Le monde n’était pas un endroit où il était facile de vivre. Juste der­rière l’horizon, planait sans cesse la menace d’une blessure ou d’un anéan­tissement. La bonne société elle-même était une machine impitoyable où « une jeune fille n’avait aucune chance contre ses crocs ».

 

1899

Chaque fois que j’écris dans ce cahier, je me sens portée par le désir d’accomplir cette belle mais impossible tâche visant à décrire les Fens — jusqu’à ce que je sois prise de nausée devant l’indigence de cette peinture en mots ; je cherche alors fébrilement la citation appropriée qui rendrait compte, à elle seule, de toutes les splendeurs de l’air, de la terre & du ciel. J’avoue toutefois que c’est pour moi une joie d’être assignée au travail de reproduction de ce vaste tableau infini — il n’est point question ici de reproduire — mais de contempler, de goûter & de recueillir quelques fragments.

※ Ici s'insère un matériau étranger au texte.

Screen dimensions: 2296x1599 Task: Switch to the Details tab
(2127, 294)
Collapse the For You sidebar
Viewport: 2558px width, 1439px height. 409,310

Après tout, nous sommes un monde d’imitations [;] autrement dit, tous les arts, dans la limite de leurs possibilités, imitent la grande & unique vérité perceptible par tous. L’éternel instinct de la bête humaine est ainsi fait qu’il tente de reproduire une parcelle de cette beauté, par le biais de la peinture, du marbre ou de l’encre. Somme toute, l’encre me paraît ce soir la méthode la moins efficace qui soit - & la musique, celle qui s’approche le plus de la vérité.

 

1903

Devenir une grande mondaine est, je crois, une ambition particuliè­rement noble — quand on songe à ce que cela signifie. Il vous faut, dans un laps de temps donné, vous approcher au plus près d’un idéal. Vous devez tâcher d’exprimer délibérément dans votre conduite ce qui est sous-entendu par vos habits : ils sont en soie de la meilleure qualité - conçus uniquement pour être portés avec le plus grand soin dans ce genre de circonstances. Ils sont destinés à satisfaire le regard des autres — à faire de vous quelque chose de plus resplendissant que ce que vous êtes le jour. Voilà un bel idéal, me semble-t-il. Vous vous rendez à une soirée avec l’intention de faire plaisir ; vous laissez par conséquent vos peines & vos soucis à la maison — n’oubliez pas que vous êtes à ce moment-là toute de soie vêtue - autrement dit, sans chagrin ni préoccupation -, bien plus encore, vous devez être disposée à vous montrer ostensible­ment heureuse ; si vous parlez, que ce soit pour exprimer le bonheur que vous a procuré quelque chose; mieux encore, si vous le pouvez, faites une réflexion amusante : le sérieux ici est tout aussi incongru qu’une vieille jupe de serge.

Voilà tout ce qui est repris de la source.